**Problem requirements**
Write out each line of the records below with no changes, leaving out the pictures.

**Word and item position data**
════

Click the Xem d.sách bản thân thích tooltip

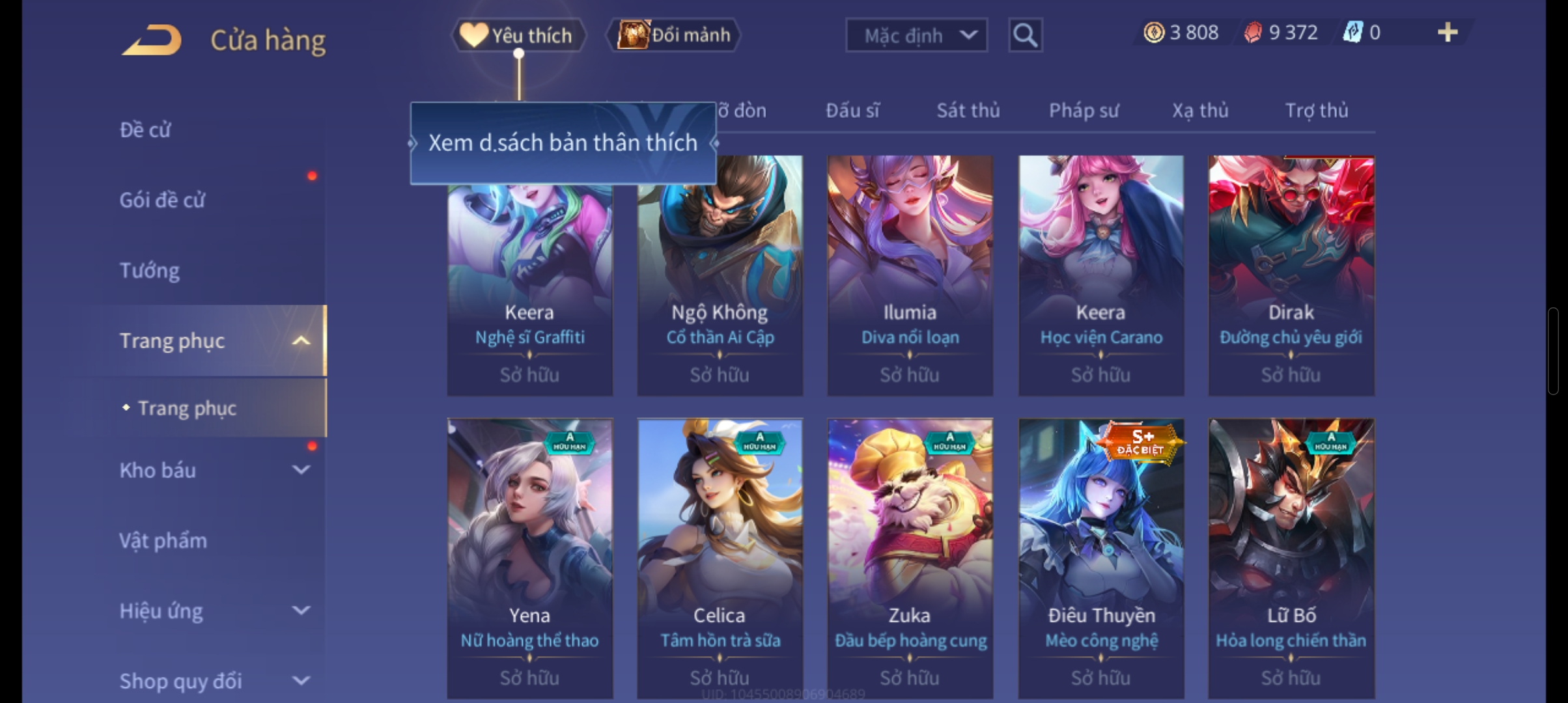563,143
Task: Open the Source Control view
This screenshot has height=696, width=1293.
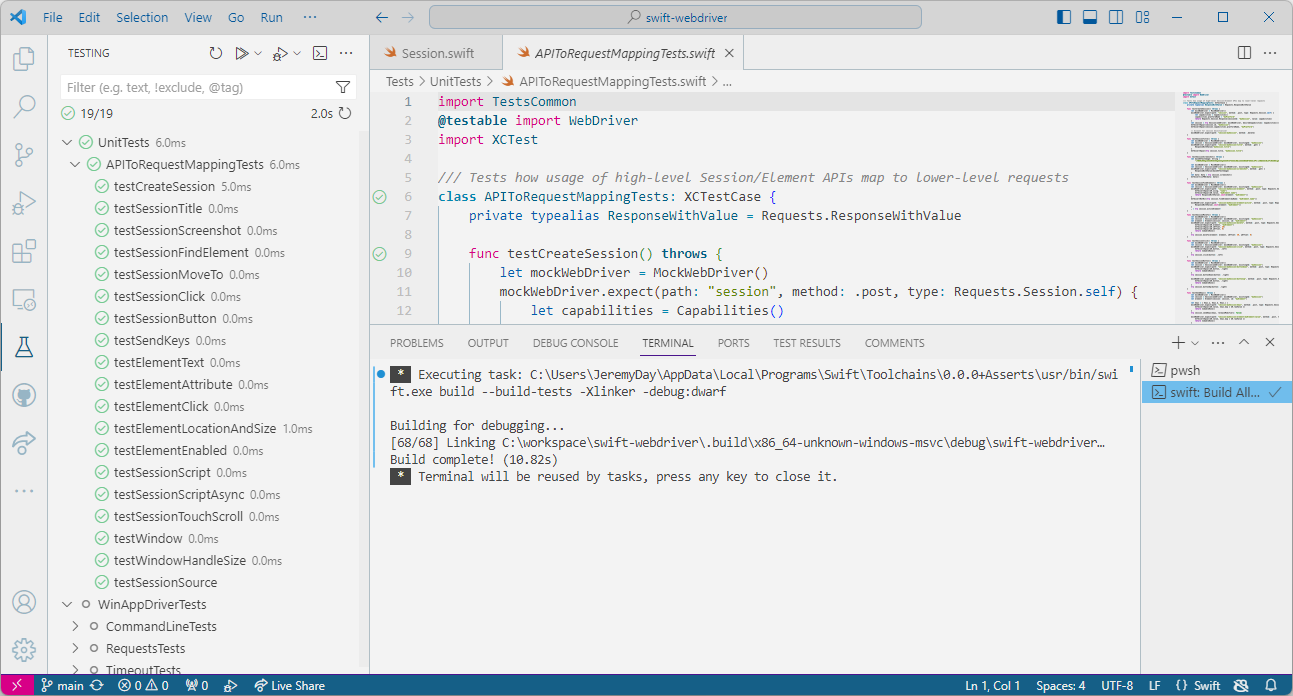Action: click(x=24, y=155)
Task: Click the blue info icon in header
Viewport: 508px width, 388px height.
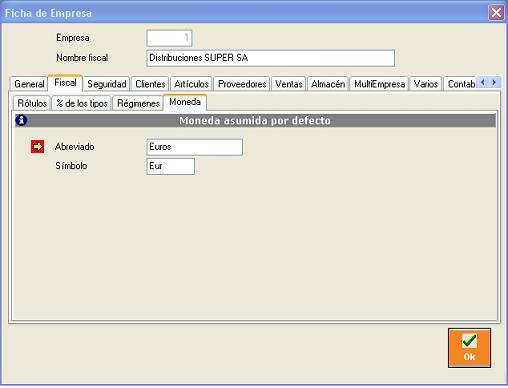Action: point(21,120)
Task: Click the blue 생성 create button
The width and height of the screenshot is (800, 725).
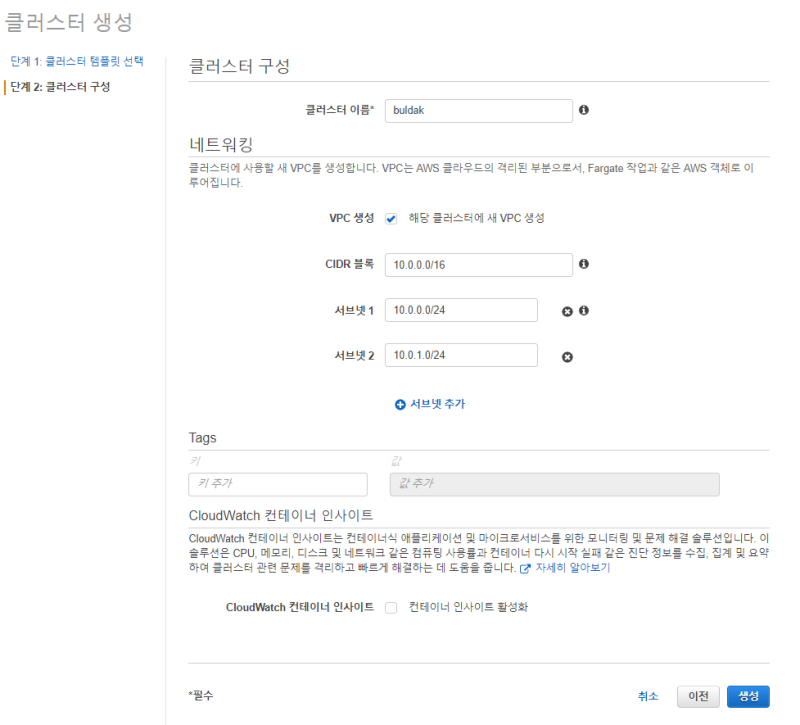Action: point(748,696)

════

**Exercise response**
Click the Xem d.sách bản thân thích tooltip

563,143
Task: Open the Source Control view
This screenshot has height=696, width=1293.
Action: click(x=24, y=155)
Task: Click the blue info icon in header
Viewport: 508px width, 388px height.
Action: point(21,120)
Task: Click the blue 생성 create button
The width and height of the screenshot is (800, 725).
Action: point(748,696)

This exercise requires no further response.